Alcoholysis of TG catalysed by a non-sterospecific lipase

Since DG-rich oils are physiologically superior to TG-rich oils in relation to obesity management (Rudkowska et al. 2005), ways of producing them via lipase catalysis have been sought. One approach is ethanolysis using a Pseudomonas fluorescens lipase. This produces a mixture of 1,2-DGs and fatty acid ethyl esters. If pure DGs are required, the ethyl esters can be removed by supercritical carbon dioxide. Furthermore, if 1,3-DGs are required, they can be obtained by isomerisation of the 1,2-DGs by the P. fluorescens lipase (Lubary et al. 2011).

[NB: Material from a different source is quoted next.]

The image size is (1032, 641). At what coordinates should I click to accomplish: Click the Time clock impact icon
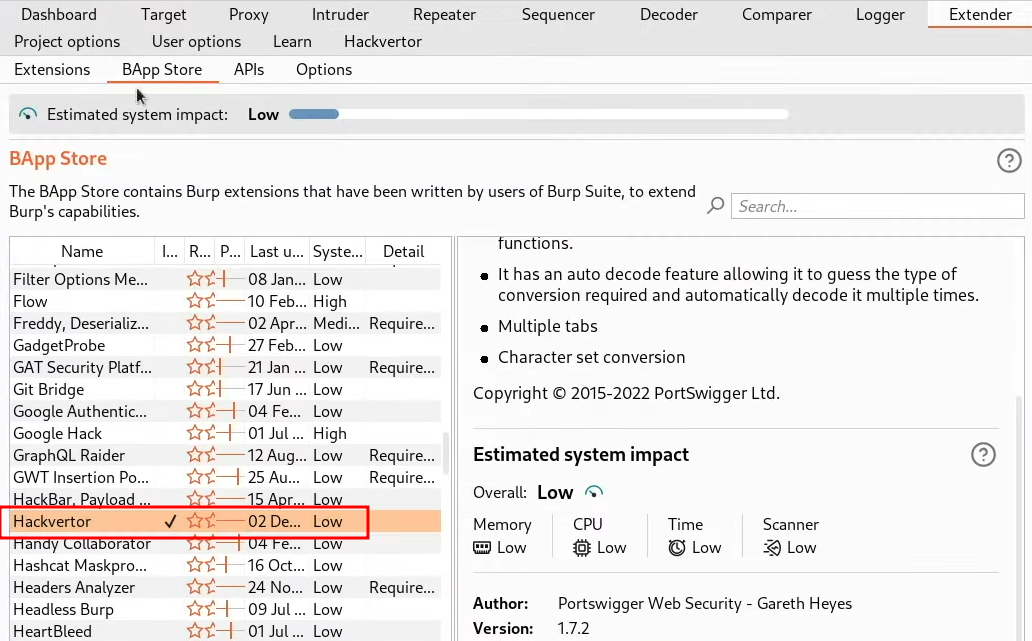677,547
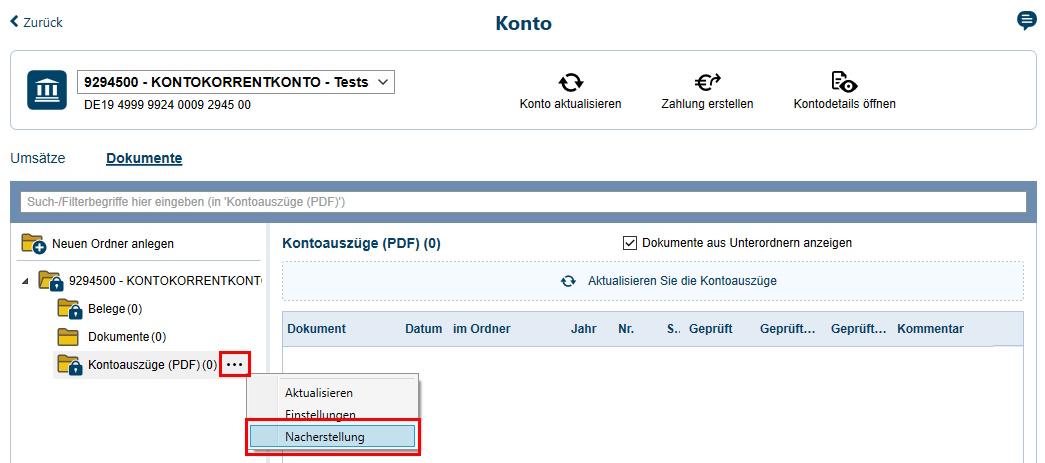Select Aktualisieren in the context menu
1045x463 pixels.
tap(318, 393)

Lipase-catalysed ethanolysis is also used in synthesising structured TGs with palmitic acid in the 2 position, the predominant form in human milk fat. The alcoholysis reaction is carried out on tripalmitin (PPP) with anhydrous ethanol and a 1,3-regiospecific lipase such as that from Rhizopus delemar. The 2-monopalmitin formed can then be esterified with oleic acid to produce the TG, OPO, by acidolysis with oleic acid using the same lipase (Schmid et al. 1998).

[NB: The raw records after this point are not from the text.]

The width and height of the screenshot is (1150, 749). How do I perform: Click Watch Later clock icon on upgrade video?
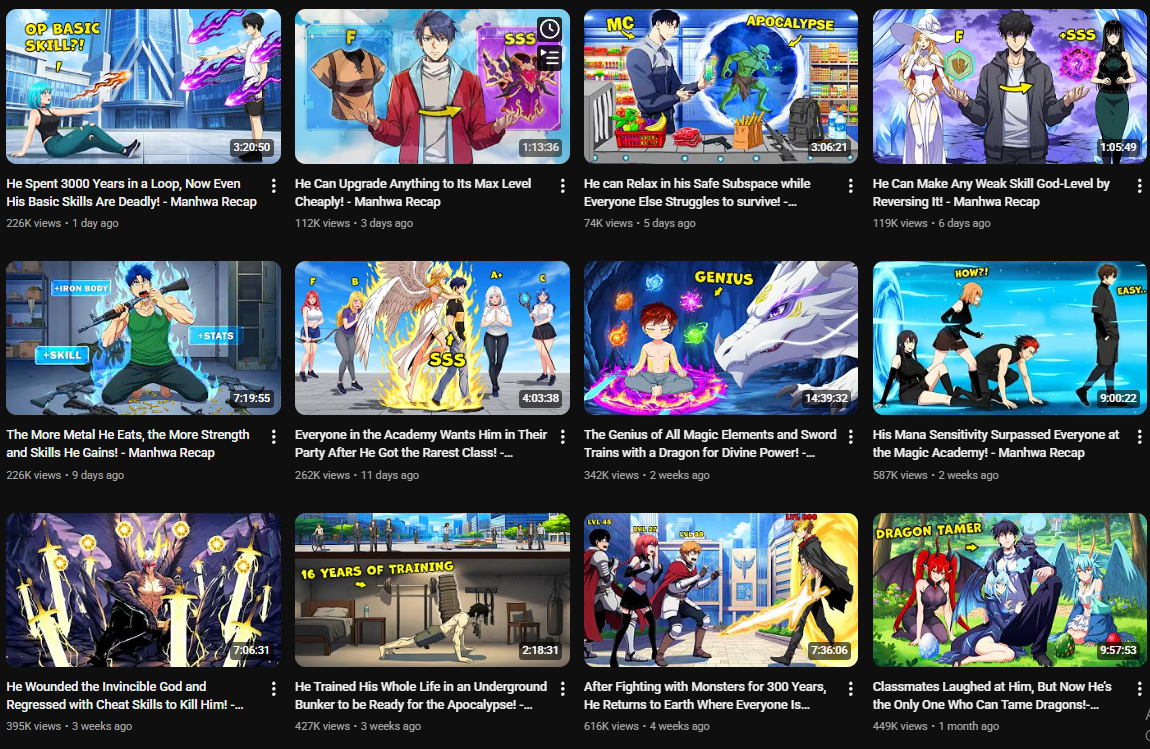tap(550, 29)
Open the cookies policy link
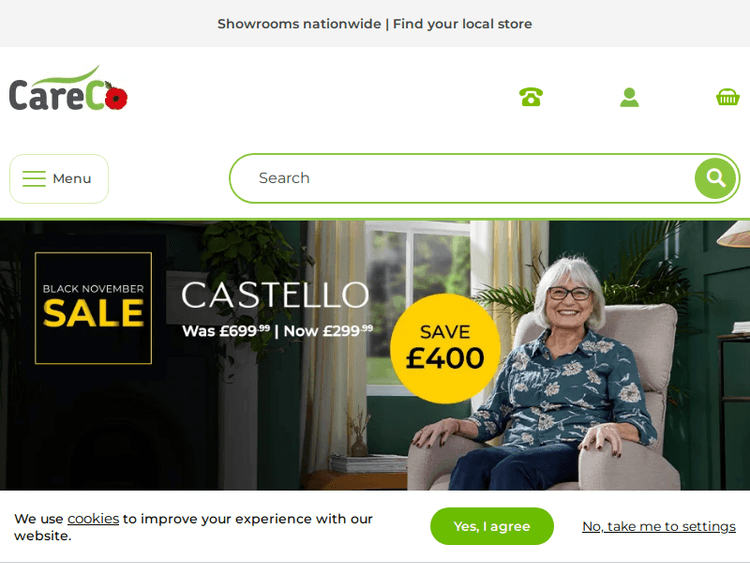Viewport: 750px width, 563px height. click(93, 519)
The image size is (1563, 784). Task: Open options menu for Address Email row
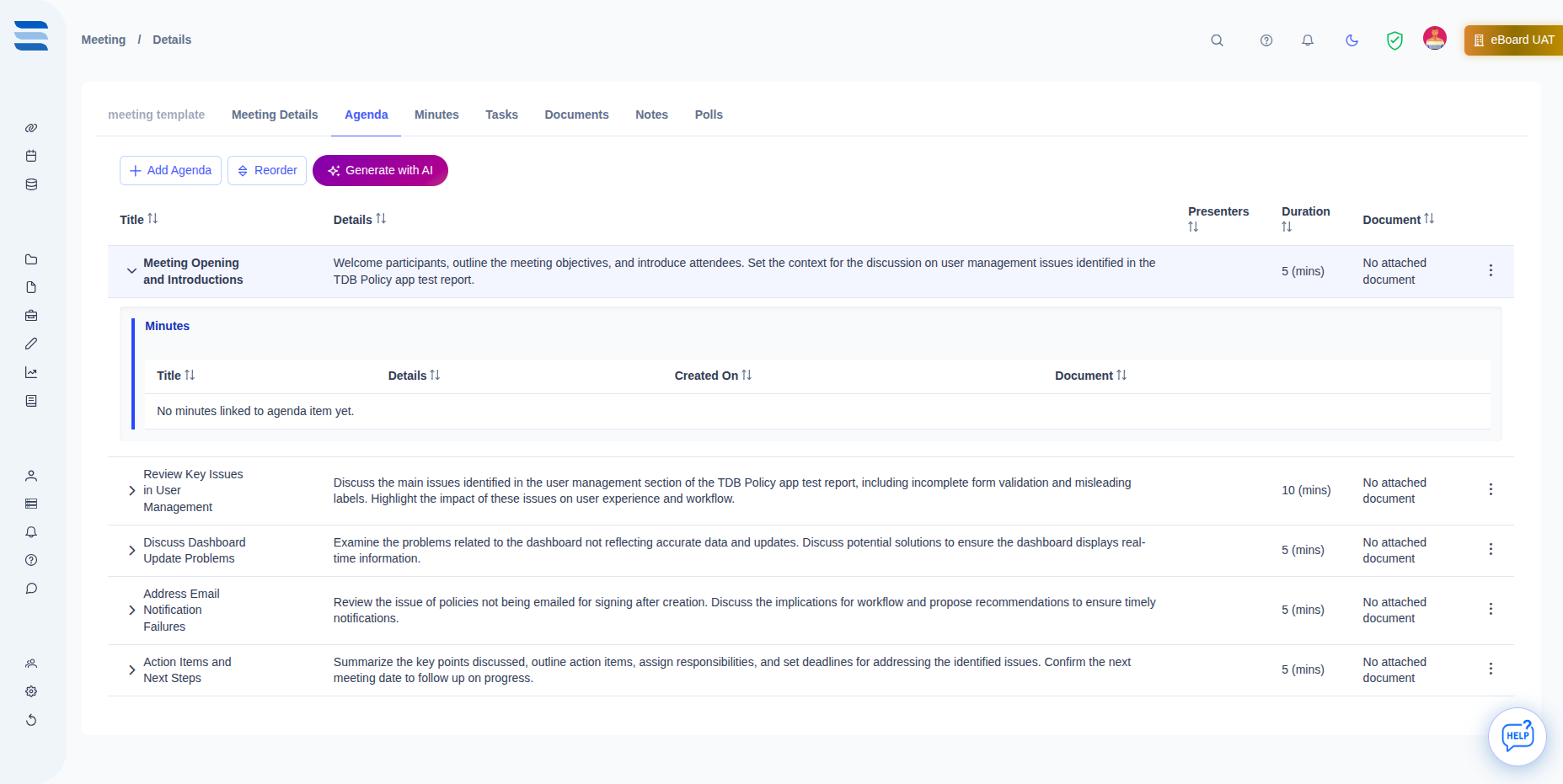[x=1490, y=609]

Andrewes (2018) recently reported the use of the lipase-catalysed alcoholysis reaction for the analysis of residual bacterial lipase activity in UHT milk. Using methanol as the acyl acceptor, the amount of fatty acid methyl esters formed was quantified as a measure of the lipase activity in the milk.

10.5 Conclusion

Lipases are ubiquitous in nature and, in dairy science, are recognised for both their detrimental and beneficial effects. This chapter focuses on the detrimental lipolytic effects of the native LPL and on some beneficial acyl-transferase effects of microbial lipases in modifying milk fat. LPL is present in all raw milk in relative high activities. Under ideal circumstances, it could cause hydrolysis of the milk triglycerides to such an extent that the milk would be unacceptable in a short time. However, lipolysis only occurs under certain circumstances which can be categorised as spontaneous or induced. The reason why spontaneous lipolysis only occurs in the milk of some animals has been a puzzle for some time, but recent research indicating a genetic involvement is an exciting development. If this is confirmed in future research, it could lead to the inclusion of susceptibility of the milk to spontaneous lipolysis as a selection trait in future breeding programs. The causes of induced lipolysis are now quite well known, but knowledge of the causes and vigilance of dairy factory operatives are on-going challenges in the dairy industry. The composition and structure of milk fat do not fit every purpose in the food industry. Lipases used under restricted water conditions are now being used to effect modifications of milk fat to meet a range of needs. Commercial applications of such modifications are expected to increase and make use of new enzymes with improved or new specificities.